DATASET CONTENT:
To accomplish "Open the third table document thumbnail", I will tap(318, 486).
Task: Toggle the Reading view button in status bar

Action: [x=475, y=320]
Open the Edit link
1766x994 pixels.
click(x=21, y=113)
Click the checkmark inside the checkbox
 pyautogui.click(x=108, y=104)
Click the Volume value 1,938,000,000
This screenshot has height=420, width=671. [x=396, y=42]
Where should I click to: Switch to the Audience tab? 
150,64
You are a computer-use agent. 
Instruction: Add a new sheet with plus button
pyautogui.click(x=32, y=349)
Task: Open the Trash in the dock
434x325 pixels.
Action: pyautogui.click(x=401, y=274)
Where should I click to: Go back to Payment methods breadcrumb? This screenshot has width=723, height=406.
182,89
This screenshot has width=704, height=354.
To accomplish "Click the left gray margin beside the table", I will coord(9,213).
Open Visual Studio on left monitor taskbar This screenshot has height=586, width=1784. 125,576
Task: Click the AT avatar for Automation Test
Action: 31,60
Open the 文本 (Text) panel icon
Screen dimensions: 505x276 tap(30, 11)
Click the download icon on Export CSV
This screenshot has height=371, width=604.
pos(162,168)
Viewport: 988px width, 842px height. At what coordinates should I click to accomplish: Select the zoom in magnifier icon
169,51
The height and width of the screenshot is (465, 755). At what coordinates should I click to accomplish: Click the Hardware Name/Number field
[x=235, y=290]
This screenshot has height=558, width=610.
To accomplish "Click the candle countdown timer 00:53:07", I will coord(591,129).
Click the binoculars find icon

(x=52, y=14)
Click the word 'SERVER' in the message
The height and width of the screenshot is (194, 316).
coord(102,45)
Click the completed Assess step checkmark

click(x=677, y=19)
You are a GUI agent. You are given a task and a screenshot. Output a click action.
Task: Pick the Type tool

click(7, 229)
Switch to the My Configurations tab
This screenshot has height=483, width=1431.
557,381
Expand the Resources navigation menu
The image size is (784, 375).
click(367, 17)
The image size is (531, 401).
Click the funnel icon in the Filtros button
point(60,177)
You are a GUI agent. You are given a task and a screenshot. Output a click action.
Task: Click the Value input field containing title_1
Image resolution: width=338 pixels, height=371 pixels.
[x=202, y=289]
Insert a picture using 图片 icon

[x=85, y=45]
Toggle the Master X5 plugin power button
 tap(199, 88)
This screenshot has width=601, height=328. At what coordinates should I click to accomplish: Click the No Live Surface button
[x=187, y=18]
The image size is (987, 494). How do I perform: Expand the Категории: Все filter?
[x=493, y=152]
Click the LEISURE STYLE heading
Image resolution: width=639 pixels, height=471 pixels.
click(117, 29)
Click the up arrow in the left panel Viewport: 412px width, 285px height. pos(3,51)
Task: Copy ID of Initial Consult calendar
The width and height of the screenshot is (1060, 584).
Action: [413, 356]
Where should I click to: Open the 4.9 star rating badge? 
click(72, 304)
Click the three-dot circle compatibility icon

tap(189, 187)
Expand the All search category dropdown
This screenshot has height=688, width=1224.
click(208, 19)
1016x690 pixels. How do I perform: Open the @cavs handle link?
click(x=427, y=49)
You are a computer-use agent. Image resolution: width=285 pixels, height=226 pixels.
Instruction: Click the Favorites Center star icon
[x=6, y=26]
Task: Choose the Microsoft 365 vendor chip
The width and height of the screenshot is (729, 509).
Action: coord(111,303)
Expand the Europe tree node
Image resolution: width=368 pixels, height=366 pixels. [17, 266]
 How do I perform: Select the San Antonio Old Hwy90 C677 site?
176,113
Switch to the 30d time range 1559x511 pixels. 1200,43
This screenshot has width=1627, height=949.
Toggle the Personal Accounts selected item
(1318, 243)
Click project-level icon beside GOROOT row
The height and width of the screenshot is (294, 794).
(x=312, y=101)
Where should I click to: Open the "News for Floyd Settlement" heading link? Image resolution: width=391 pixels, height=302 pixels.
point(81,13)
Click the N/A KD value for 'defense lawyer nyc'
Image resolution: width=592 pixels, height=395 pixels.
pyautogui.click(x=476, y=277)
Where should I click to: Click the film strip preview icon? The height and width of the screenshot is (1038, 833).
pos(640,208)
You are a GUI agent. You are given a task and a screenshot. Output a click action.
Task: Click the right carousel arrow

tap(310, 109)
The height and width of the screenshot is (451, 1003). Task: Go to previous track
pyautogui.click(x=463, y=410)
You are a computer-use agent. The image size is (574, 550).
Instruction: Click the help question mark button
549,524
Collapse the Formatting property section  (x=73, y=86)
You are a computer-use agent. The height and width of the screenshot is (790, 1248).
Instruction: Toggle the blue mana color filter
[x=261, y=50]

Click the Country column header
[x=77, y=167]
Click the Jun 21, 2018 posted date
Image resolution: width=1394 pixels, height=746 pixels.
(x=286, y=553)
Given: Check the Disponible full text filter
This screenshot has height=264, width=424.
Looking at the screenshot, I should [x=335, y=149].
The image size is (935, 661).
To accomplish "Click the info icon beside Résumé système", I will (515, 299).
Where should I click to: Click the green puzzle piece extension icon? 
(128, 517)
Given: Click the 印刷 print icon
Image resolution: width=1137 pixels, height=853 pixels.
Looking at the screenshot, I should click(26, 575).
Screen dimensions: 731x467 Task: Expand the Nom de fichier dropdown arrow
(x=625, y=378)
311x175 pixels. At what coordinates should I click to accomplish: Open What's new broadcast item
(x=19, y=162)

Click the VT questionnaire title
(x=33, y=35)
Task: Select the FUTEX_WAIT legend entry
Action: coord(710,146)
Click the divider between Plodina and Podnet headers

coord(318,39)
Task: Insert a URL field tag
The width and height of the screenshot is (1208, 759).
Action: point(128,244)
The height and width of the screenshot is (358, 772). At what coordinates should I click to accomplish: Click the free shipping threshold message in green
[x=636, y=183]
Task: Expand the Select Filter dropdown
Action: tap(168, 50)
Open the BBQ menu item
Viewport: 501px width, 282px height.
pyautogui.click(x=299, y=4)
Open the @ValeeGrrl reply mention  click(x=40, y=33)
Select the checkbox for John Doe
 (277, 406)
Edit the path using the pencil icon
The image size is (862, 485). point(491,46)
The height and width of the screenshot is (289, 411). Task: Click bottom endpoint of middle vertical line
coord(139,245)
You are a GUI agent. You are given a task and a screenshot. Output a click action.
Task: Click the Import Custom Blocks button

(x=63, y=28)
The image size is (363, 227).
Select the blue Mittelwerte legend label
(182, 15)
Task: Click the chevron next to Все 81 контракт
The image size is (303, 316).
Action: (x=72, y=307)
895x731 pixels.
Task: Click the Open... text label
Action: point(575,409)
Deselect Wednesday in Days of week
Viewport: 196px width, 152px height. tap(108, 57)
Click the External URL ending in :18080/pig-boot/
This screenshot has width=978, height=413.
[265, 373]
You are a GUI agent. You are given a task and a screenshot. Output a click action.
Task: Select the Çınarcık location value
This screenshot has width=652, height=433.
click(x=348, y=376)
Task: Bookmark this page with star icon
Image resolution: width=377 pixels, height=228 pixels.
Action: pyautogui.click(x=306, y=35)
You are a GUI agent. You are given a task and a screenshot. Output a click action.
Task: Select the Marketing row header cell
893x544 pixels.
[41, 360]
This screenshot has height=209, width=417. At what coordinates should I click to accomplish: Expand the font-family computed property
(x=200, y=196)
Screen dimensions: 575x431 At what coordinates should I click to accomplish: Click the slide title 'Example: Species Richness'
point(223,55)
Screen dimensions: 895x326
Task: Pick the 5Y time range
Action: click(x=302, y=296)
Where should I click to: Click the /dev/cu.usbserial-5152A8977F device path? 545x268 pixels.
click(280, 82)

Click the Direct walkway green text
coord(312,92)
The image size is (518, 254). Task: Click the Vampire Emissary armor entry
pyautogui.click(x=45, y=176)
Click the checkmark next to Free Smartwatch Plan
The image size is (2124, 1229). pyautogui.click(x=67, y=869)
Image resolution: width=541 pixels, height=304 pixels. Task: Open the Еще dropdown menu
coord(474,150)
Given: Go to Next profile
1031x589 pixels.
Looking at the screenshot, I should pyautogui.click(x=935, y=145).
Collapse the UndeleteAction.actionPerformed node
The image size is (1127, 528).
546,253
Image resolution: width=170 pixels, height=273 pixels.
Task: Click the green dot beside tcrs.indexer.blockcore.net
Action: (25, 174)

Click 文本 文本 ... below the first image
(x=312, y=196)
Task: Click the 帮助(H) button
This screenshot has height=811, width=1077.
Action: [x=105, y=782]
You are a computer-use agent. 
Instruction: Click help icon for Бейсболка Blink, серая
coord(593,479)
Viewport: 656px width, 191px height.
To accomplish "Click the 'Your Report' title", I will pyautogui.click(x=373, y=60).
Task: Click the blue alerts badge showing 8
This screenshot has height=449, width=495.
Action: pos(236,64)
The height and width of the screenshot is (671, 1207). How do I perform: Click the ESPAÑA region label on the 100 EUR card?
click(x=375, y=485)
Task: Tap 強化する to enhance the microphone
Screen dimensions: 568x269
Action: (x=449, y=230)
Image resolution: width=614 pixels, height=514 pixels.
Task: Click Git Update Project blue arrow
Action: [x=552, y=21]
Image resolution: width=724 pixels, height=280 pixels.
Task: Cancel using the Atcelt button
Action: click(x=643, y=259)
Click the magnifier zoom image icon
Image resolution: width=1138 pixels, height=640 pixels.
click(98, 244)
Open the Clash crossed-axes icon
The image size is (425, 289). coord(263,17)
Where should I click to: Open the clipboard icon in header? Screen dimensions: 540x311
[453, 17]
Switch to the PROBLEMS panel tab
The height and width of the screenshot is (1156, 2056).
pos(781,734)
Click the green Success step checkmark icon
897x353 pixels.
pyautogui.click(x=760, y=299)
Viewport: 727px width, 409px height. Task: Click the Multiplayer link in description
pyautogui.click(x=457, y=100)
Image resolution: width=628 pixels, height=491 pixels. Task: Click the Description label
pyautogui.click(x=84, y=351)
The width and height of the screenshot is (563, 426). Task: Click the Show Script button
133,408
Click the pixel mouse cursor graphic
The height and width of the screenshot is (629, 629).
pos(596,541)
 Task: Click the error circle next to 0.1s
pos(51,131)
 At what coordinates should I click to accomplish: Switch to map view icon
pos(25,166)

WHAT YOU NEED TO DO:
Repeat the material exactly. Begin with its first line and end with the line that has "Switch to the My Configurations tab".

SOLUTION TO THIS TASK:
To accomplish "Open the third table document thumbnail", I will tap(318, 486).
Task: Toggle the Reading view button in status bar

Action: [x=475, y=320]
Open the Edit link
1766x994 pixels.
click(x=21, y=113)
Click the checkmark inside the checkbox
 pyautogui.click(x=108, y=104)
Click the Volume value 1,938,000,000
This screenshot has height=420, width=671. [x=396, y=42]
Where should I click to: Switch to the Audience tab? 
150,64
You are a computer-use agent. 
Instruction: Add a new sheet with plus button
pyautogui.click(x=32, y=349)
Task: Open the Trash in the dock
434x325 pixels.
Action: pyautogui.click(x=401, y=274)
Where should I click to: Go back to Payment methods breadcrumb? This screenshot has width=723, height=406.
182,89
This screenshot has width=704, height=354.
To accomplish "Click the left gray margin beside the table", I will coord(9,213).
Open Visual Studio on left monitor taskbar This screenshot has height=586, width=1784. 125,576
Task: Click the AT avatar for Automation Test
Action: 31,60
Open the 文本 (Text) panel icon
Screen dimensions: 505x276 tap(30, 11)
Click the download icon on Export CSV
This screenshot has height=371, width=604.
pos(162,168)
Viewport: 988px width, 842px height. At what coordinates should I click to accomplish: Select the zoom in magnifier icon
169,51
The height and width of the screenshot is (465, 755). At what coordinates should I click to accomplish: Click the Hardware Name/Number field
[x=235, y=290]
This screenshot has height=558, width=610.
To accomplish "Click the candle countdown timer 00:53:07", I will coord(591,129).
Click the binoculars find icon

(x=52, y=14)
Click the word 'SERVER' in the message
The height and width of the screenshot is (194, 316).
coord(102,45)
Click the completed Assess step checkmark

click(x=677, y=19)
You are a GUI agent. You are given a task and a screenshot. Output a click action.
Task: Pick the Type tool

click(7, 229)
Switch to the My Configurations tab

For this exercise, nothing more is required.